Study material START

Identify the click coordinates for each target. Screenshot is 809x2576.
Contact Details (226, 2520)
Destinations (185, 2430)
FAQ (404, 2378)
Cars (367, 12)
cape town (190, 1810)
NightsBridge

Study material END

_Directions_: Extract the data exactly as given.

_Result of this exercise_:
Identify the click coordinates for each target. Screenshot is 809x2576.
Contact Details (226, 2520)
Destinations (185, 2430)
FAQ (404, 2378)
Cars (367, 12)
cape town (190, 1810)
NightsBridge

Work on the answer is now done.